法話聴書を以下に再録してみます。
無礙光(用大 処として融化せざる無し)
如来三徳 一切衆生を解脱霊化して自由を得せしむ。
昨日話した無辺光は悟らしめる智慧の光、すなわち認識の力を与える光である。
無礙光は如来の用として一切の処に充満している。そうして神聖・正義・恩寵の三徳をもって自然に我々を霊化して下さる。一心に念仏して如来の中に融け込んでしまえば次第に霊化される。
無礙とは自由の義である。我々は自己の本能によりて、本来の本心から見れば、なしてはならぬ悪い事を敢えてする。それが解脱すれば悪から自由になってくる。それを道徳的自由意志という。加藤弘之※という人は人間には自由意志というものは無い。人は習慣とか遺伝とかの天則に絡まっていて、到底それから逃れる事はできないものだ、という風にいっておられる。
それは一心に信仰すれば如来の御力によりて自由を与えられるのである。そういう力、如来様が我々を救うて下さると、それを一心に信じた粕が抜けて、段々と善くなってくる。煩悩・性癖・習慣を解脱して霊化されてくる。

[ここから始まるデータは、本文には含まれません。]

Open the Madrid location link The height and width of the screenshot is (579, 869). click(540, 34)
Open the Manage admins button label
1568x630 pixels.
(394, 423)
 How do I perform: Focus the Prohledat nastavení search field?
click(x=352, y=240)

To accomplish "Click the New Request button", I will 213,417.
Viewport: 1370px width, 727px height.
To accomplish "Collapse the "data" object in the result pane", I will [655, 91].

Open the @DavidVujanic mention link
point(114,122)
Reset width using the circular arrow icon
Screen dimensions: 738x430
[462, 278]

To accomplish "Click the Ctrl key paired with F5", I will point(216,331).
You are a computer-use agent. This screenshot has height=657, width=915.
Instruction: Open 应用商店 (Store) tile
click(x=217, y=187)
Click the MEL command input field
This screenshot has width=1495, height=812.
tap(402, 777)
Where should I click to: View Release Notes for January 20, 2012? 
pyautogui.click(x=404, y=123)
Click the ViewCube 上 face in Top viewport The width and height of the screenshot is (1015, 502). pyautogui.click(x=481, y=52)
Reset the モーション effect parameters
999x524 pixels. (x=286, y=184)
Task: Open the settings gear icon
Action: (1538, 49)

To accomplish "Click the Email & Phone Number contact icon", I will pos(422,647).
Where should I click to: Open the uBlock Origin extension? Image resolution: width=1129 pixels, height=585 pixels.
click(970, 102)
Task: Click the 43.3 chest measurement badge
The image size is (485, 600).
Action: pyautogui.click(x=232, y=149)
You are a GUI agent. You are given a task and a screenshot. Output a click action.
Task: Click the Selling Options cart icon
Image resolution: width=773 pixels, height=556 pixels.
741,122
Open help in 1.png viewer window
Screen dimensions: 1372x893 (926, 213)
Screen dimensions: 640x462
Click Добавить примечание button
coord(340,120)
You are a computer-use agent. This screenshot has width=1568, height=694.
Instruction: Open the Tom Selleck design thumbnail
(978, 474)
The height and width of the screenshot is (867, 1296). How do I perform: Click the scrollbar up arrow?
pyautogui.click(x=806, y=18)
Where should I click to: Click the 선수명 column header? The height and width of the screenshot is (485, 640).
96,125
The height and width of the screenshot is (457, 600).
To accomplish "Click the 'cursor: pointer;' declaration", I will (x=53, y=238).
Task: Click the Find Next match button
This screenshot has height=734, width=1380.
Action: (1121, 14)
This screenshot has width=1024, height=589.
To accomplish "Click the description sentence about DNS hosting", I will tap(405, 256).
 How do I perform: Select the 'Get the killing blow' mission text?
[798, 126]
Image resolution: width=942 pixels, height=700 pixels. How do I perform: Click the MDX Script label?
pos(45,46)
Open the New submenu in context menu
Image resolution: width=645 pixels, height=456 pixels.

如来は一切衆生のため、道徳的の標準として至善の霊界に在して、我等の行為を照鑑し給う。仏の事を悟らせていただくのは無辺光、この我の見ている宇宙は人間の見る宇宙であって、決して宇宙全体ではない。もし我々が犬になったならば、人間よりもっと狭い世界しか見えない。それを仏の見る如く見えるようにしていただくのが無辺光である。それが大円鏡智である。すなわち
無辺光。認識の智慧(学校で習う色々の科目)
無礙光。実行の智慧(修身の科目)
実行の智慧は自己を利する力、自分を制裁する力である。法律をくぐって悪い事をする。それは認識の智慧であって実行の智慧ではない。故に無礙光は道徳道、人格の智慧である。道徳とは決して人間がいいかげんにこしらえたものではない。元来道徳には善悪はあるけれども標準は無い、そういう風にもいえる。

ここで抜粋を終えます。